## Things to do
a – Print the part of the Asbury revival article that runs from "People join together" up to and including "their own versions.", word for word.
b – In the entries, rewrite the lines from the line with "Where should I click to: Click" up to and including the line with "[x=604, y=55]", putting "tick" in place of "checkmark" and keeping everything else the same. Give back only those lines.

## Given passage
☆ ☆ ☆
Will the zeal of Asbury University’s revival connect with God’s justice?

If it stays true to the call of the Hebrew prophets, the Asbury revival won't stop at summoning people to personal piety.

People join together to worship inside Hughes Auditorium. Photo by Fiona Morgan

(RNS) — Over the past few weeks, Asbury University in Kentucky has seen its regularly scheduled chapel services spontaneously erupt into a weekslong worship and prayer session. As news of what people are calling a revival spread, students at Lee University in Tennessee, Cedarville University in Ohio and, most recently, Texas A&M University have all begun their own versions.

These alleged spiritual awakenings have ignited hope among many Christians, and suspicion. Some watching these events have asked: “How do we know this is a legitimate work of God?”

The question is understandable: In a nation where some white people have invoked Christ’s name to justify a drift toward neofascism, news of a “revival” on predominantly white Christian campuses raises eyebrows.
☆ ☆ ☆
## Materials provided
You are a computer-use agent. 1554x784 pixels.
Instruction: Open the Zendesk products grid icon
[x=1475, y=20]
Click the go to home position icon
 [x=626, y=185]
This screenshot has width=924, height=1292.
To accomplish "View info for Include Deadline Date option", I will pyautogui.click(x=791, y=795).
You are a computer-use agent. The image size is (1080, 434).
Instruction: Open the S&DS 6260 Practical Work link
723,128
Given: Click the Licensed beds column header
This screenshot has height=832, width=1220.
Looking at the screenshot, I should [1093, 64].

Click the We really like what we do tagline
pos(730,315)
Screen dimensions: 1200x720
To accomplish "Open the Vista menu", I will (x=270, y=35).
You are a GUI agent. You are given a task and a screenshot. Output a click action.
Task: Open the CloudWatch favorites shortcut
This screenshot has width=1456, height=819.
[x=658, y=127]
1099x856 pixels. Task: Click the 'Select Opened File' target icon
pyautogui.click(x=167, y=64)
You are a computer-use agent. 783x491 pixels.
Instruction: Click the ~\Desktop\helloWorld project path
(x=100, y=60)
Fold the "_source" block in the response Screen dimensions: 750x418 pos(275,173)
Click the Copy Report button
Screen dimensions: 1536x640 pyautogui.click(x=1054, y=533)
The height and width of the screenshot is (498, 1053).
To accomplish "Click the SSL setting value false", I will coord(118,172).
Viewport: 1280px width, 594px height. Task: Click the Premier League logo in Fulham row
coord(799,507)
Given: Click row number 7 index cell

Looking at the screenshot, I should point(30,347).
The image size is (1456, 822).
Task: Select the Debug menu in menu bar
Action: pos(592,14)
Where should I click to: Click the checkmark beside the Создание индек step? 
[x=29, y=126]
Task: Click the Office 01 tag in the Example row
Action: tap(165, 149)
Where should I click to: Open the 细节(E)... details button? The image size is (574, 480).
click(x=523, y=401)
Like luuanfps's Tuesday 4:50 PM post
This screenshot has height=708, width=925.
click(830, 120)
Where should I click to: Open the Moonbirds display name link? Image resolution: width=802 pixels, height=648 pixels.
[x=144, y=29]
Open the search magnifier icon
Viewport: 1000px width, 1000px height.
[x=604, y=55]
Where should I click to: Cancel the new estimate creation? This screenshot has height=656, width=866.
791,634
☆ ☆ ☆
## Results for the exercise
a –
People join together to worship inside Hughes Auditorium. Photo by Fiona Morgan

(RNS) — Over the past few weeks, Asbury University in Kentucky has seen its regularly scheduled chapel services spontaneously erupt into a weekslong worship and prayer session. As news of what people are calling a revival spread, students at Lee University in Tennessee, Cedarville University in Ohio and, most recently, Texas A&M University have all begun their own versions.

b –
Where should I click to: Click the tick beside the Создание индек step? 
[x=29, y=126]
Task: Click the Office 01 tag in the Example row
Action: tap(165, 149)
Where should I click to: Open the 细节(E)... details button? The image size is (574, 480).
click(x=523, y=401)
Like luuanfps's Tuesday 4:50 PM post
This screenshot has height=708, width=925.
click(830, 120)
Where should I click to: Open the Moonbirds display name link? Image resolution: width=802 pixels, height=648 pixels.
[x=144, y=29]
Open the search magnifier icon
Viewport: 1000px width, 1000px height.
[x=604, y=55]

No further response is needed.